# 5.24 Real-World Hash Table Design

# 5.24 Real-World Hash Table Design

## Problem

You need to choose and implement a hash table that performs reliably under real workloads: mixed key types, uneven access patterns, deletions, resizing, and possible adversarial input.

Pure theoretical designs often fail in production due to constant factors, memory layout, and edge cases.

## Solution

Design the hash table as a layered system with explicit responsibilities:

```text id="h2v8qk"
- hashing layer
- indexing layer
- collision handling layer
- resizing layer
- memory layout layer
```

A robust baseline structure:

```text id="k9m1zr"
HashTable:
    entries: contiguous array
    capacity: integer
    size: integer
    load_factor_threshold: float
```

Core operations:

```text id="p4n7xd"
index = hash(key)
probe sequence in entries
match via equality check
```

Resizing policy:

```text id="v7c3pl"
if size / capacity > threshold:
    rehash to larger capacity
```

## Discussion

A production-grade hash table is not a single algorithm but a combination of design decisions that interact.

### 1. Hashing layer

The hash function must be:

* fast for common keys
* well-distributed for structured input
* consistent with equality
* optionally keyed for untrusted input

A weak hash function can destroy performance even if the rest of the table is well-designed.

### 2. Indexing layer

Index computation maps hash values into table positions.

```text id="m8q2dn"
index = hash(key) mod capacity
```

Capacity choice affects distribution. Power-of-two capacities are fast but require good bit mixing. Prime capacities reduce some structured collisions but may be slower.

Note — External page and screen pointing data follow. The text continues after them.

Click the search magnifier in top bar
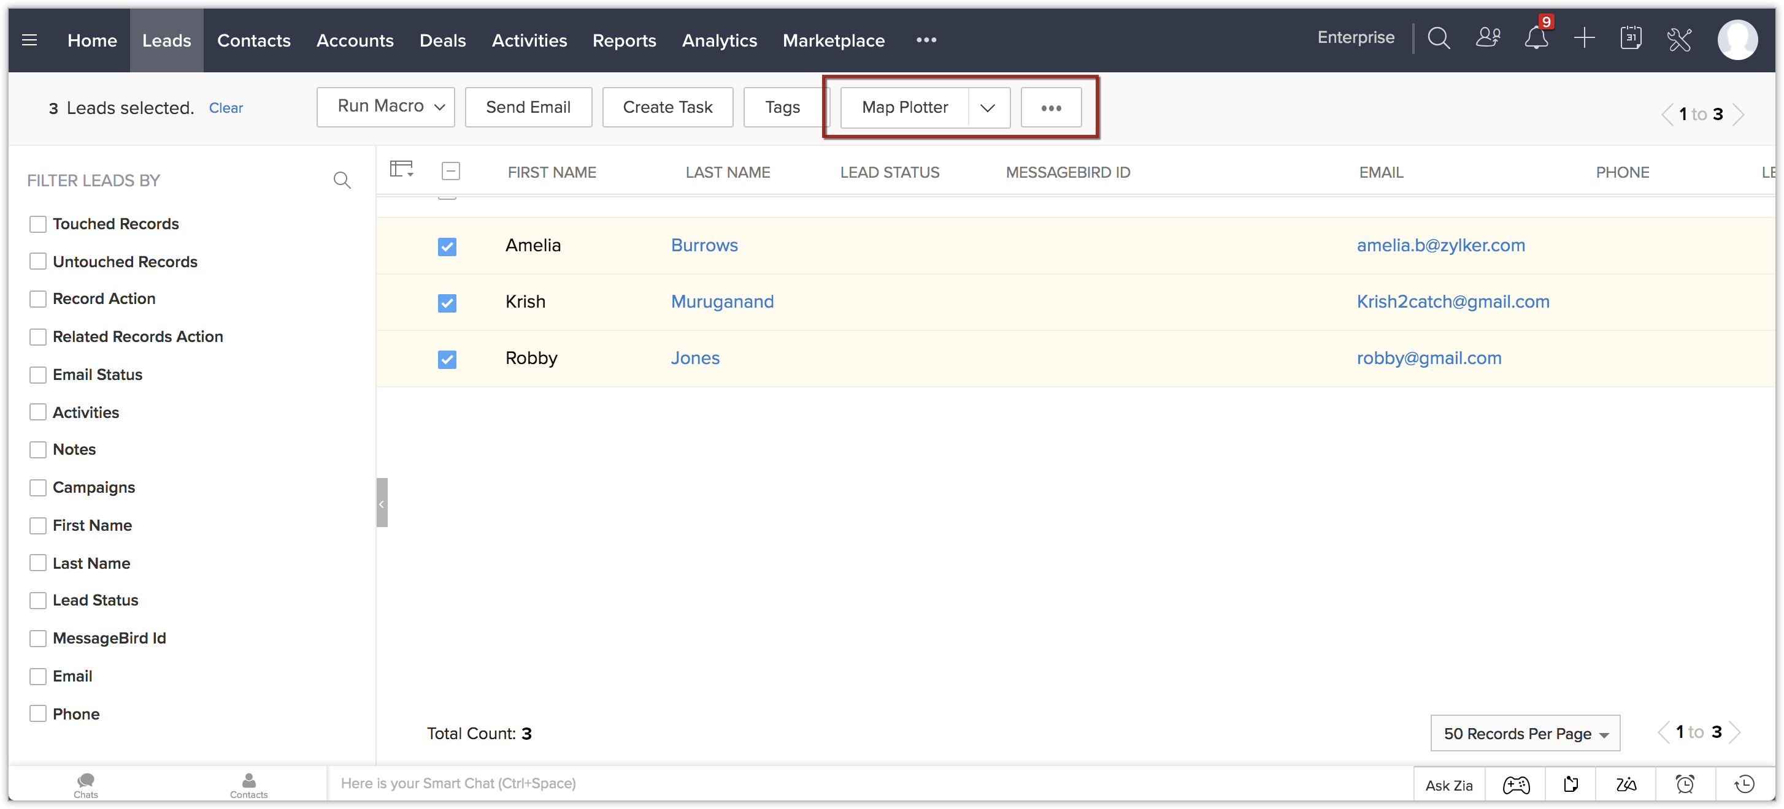The height and width of the screenshot is (809, 1784). [1438, 39]
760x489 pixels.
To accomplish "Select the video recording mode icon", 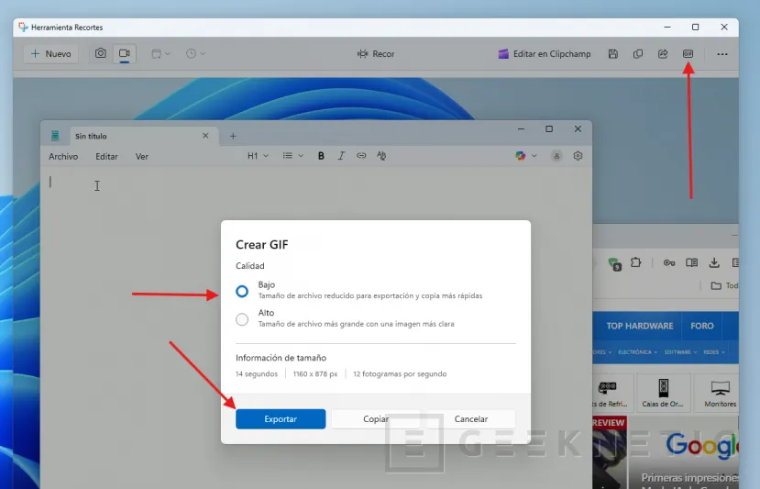I will click(124, 54).
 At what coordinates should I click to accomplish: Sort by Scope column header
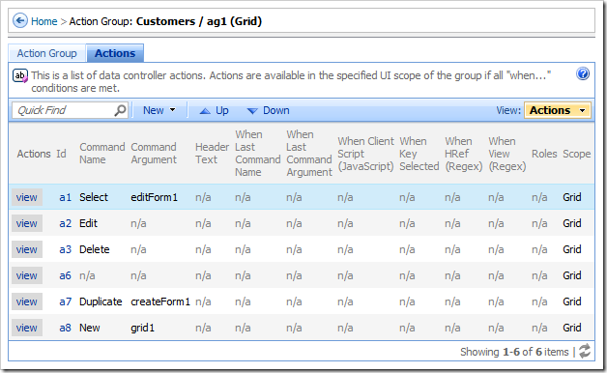[576, 154]
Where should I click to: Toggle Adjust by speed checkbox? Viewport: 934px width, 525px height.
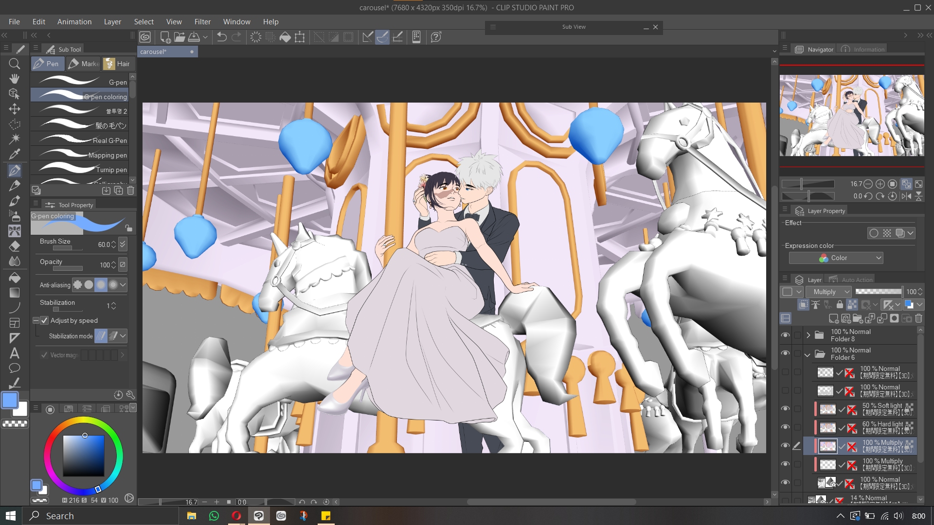point(44,320)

### 3. Collision handling layer

Choices:

* chaining for simplicity and flexibility
* open addressing for cache efficiency
* hybrid structures for worst-case control

The correct choice depends on workload:

* read-heavy: open addressing
* insert-heavy: chaining or hybrid
* adversarial input: hybrid or treeified buckets

### 4. Resizing layer

Resizing is essential for maintaining performance.

Without resizing:

```text id="q1z8mv"
load factor grows → collisions grow → performance degrades
```

With resizing:

```text id="t6k3np"
load factor bounded → expected constant time preserved
```

Geometric growth ensures amortized O(1) insertion cost.

### 5. Memory layout layer

Memory layout often determines real performance more than algorithm choice.

Key options:

* contiguous arrays (best cache locality)
* pointer-based nodes (flexible but slower)
* segmented arrays (balance between both)

Modern high-performance implementations favor contiguous storage with careful probing.

## Correctness

Correctness is defined by invariants:

1. Every key is stored exactly once (no duplicates).
2. Lookup always searches the correct candidate positions.
3. Equality is always checked explicitly.
4. Resizing preserves all entries.

Formally:

```text id="x3v9jq"
lookup(key) returns value iff key was inserted and not deleted
```

All optimizations must preserve these invariants regardless of layout or caching behavior.

## Complexity

Expected performance:

```text id="z7m4pd"
insert → O(1)
lookup → O(1)
delete → O(1)
```

Worst case:

```text id="c8q1xn"
O(n)
```

With hybrid bucket structures:

```text id="r2v9mk"
worst-case lookup → O(log n)
```

Amortized resizing cost:

```text id="f6n2ld"
O(1) per operation
```

## Example

A real system design for a key-value cache:

```text id="k5m8qz"
key: request_id
value: response
```

Design choices:

* keyed hash for security
* open addressing for cache efficiency
* load factor threshold at 0.7
* resizing at 2x growth
* fallback treeified buckets for collision clusters

Behavior under load:

* normal traffic: constant-time access
* burst traffic: stable latency
* adversarial keys: bounded degradation

## Implementation Notes

Treat the hash table as a system, not a data structure.

Tune parameters based on workload:

```text id="p9c3nx"
- load factor threshold
- bucket representation
- hash function strength
- resizing strategy
```

Benchmark with realistic workloads, not synthetic random inputs.

Monitor:

* probe length distribution
* bucket size distribution
* cache miss rate
* resize frequency

Avoid premature micro-optimizations. Focus first on invariants and distribution quality.

## Common Mistakes

Choosing a hash function without considering input structure.

Ignoring memory layout and cache behavior.

Using a single design for all workloads.

Allowing uncontrolled growth of load factor.

Optimizing lookup but ignoring insertion and deletion costs.

Treating resizing as an implementation detail rather than a core mechanism.

Relying on average-case guarantees without measuring tail latency.